Set task A: In the records below, convert the stretch from the line containing "Task: Click the" through the line containing "coord(404,69)" into a JSON list of strings, one string per line, with blank lines skipped. Leave the pictures out.

-- START Extracted text --

# My Budgies Health and Age!



## SunnyAndPearl (Mar 21, 2017)

Hello! These are my two new(ish) companions Sunshine (yellow face) and Pearl (albino). I was wondering if Pearl appears healthy, as I rescued her from the outdoors (she was an escaped pet who's owner was not found.) and how old the two of them could be? I know sunshine must be young as all the birds where I got her from were fairly young seeming. They get on with only a few squabbles, and though Sunny will willingly get on my finger every now and then Pearl is much warrier which I understand!


----------



## iHeartPieds (Jan 9, 2017)

I can't see anything wrong with either of your birds but it would be best to take them to an Avian Vet for a "well birdie" check up, so you can be sure that they're healthy. Sunshine looks maybe 5-9 months old? I can't see an iris ring but it may just not be showing up in the picture. The lighting may be hiding some of the barring on her head. Perhaps take another picture?


----------



## FaeryBee (May 9, 2011)

*Pearl is an adult but it is impossible to tell you an exact age in years.
I can't see Sunny's barring on his head nor can I tell from these pictures if her irises are fully showing.

Having your budgie(s) examined by an Avian Vet allows you to develop a good relationship with the vet in case your bird(s) needs care for an injury or illness in the future. 
Additionally, it is always helpful for the vet to have a baseline for your bird(s) to refer to should it need future treatment.*


----------

-- END Extracted text --

Set task B: In the budgie thread, about how old does iHeartPieds guess Sunshine to be?

-- START Records --

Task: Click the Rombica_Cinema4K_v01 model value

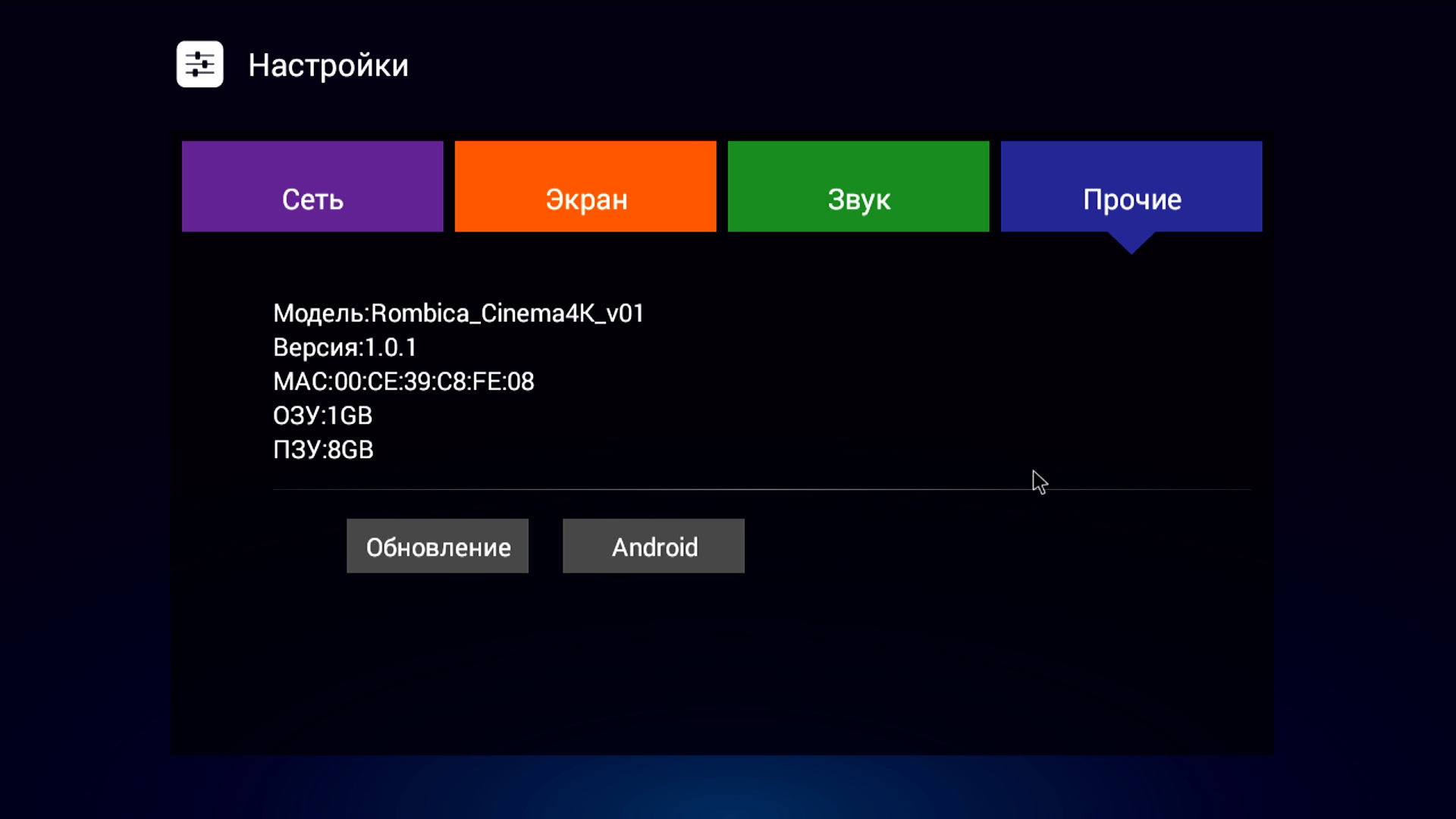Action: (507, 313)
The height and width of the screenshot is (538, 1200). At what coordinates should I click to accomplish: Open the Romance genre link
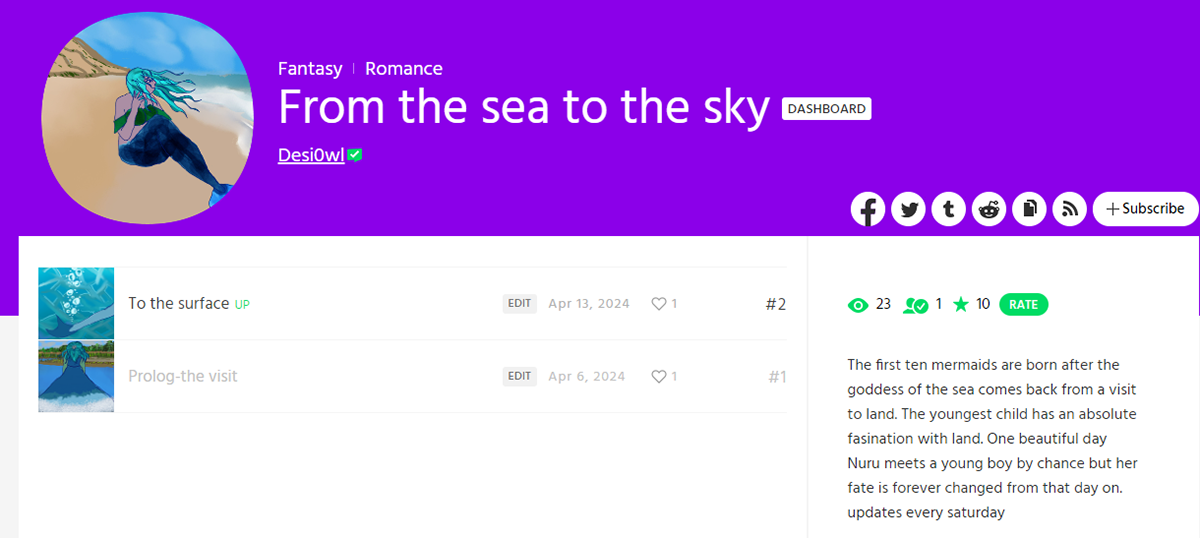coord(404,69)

-- END Records --
-- START Records --

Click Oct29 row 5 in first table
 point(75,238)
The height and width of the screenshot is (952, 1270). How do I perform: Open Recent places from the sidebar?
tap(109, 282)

-- END Records --
-- START Records --

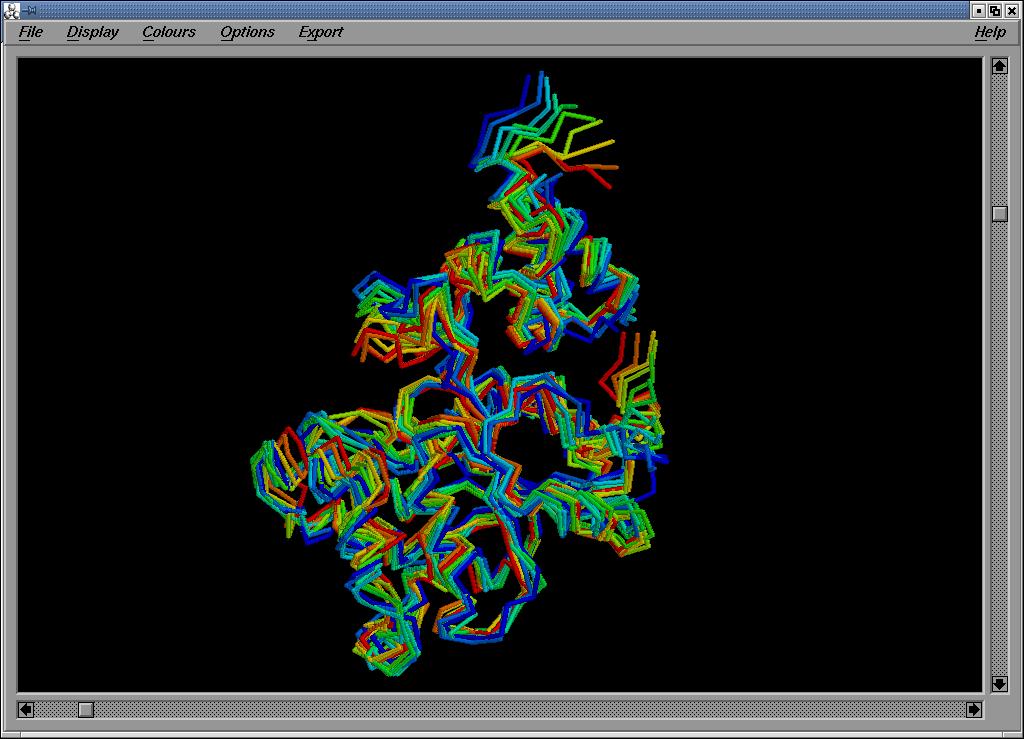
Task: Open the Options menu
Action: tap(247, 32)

-- END Records --

Task response A:
[
  "Task: Click the Rombica_Cinema4K_v01 model value",
  "Action: (507, 313)",
  "The height and width of the screenshot is (538, 1200). At what coordinates should I click to accomplish: Open the Romance genre link",
  "coord(404,69)"
]

Task response B: Maybe 5-9 months old.